Few clinicians—let alone patients who are experiencing pain or reduced mobility—realize that the vast majority of healthy adults who are fully functioning and 100% pain-free have such physiological irregularities. That is, if a healthy adult were subjected to an advanced orthopedic diagnostic test, chances are the 100% symptom-free individual would be told of a “concerning finding.” If a clinician is either unaware of the widespread existence of (generally irrelevant) physiological irregularities in asymptomatic individuals, then a patient may be queued up for prescription opioids and muscle relaxants, pain injections, and/or surgeries that are medically unnecessary or contraindicated. This challenge is exacerbated if a healthcare provider has financial motives for suggesting a causal relationship between physiological irregularities (i.e., alleged abnormalities and anomalies) where no causal relationship exists.
This is worth repeating.
Asymptomatic individuals—individuals who are not experiencing any musculoskeletal pain, loss of function, or disabilities whatsoever—would more likely than not to be told that “concerning findings” on their advanced diagnostic tests are worrisome abnormalities and anomalies that “qualify” them for (unnecessary or even contraindicated) prescriptions for opioids or muscle relaxants, pain injections, and/or surgeries.

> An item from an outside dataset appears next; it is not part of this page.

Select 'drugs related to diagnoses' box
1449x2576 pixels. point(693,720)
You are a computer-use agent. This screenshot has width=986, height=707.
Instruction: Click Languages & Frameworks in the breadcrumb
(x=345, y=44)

Integrated Mechanical Care (IMC) offers a reliable assessment process for musculoskeletal disorders (MSD) and does not assume that apparent musculoskeletal irregularities are the direct cause of a patient’s pain or mobility challenges.
With IMC’s approach, advanced musculoskeletal specialists use decision-tree logic (i.e., clinical problem-solving algorithms focused on each patient’s step-by-step response to systematic bio-psychosocial testing) to characterize and categorize MSD conditions, determining which are mechanically, structurally, or chemically dominant.
- Mechanically dominant conditions (which represent 90% or more of MSD cases) typically lend themselves to self-care or conservative care.
- Structurally dominant conditions typically require escalation to surgical consults.
- Chemically dominant conditions typically self-resolve with time (e.g., sprains) or may require pain injections or prescription medications.
IMC’s reliable Response-Based Assessment™ process is the best starting point for the evaluation of orthopedic challenges. This personalized, algorithm-driven process helps to ensure that patients receive care that is both timely and medically appropriate for their true underlying diagnoses.
The better the match between clinical diagnoses and clinical interventions, the better the outcomes.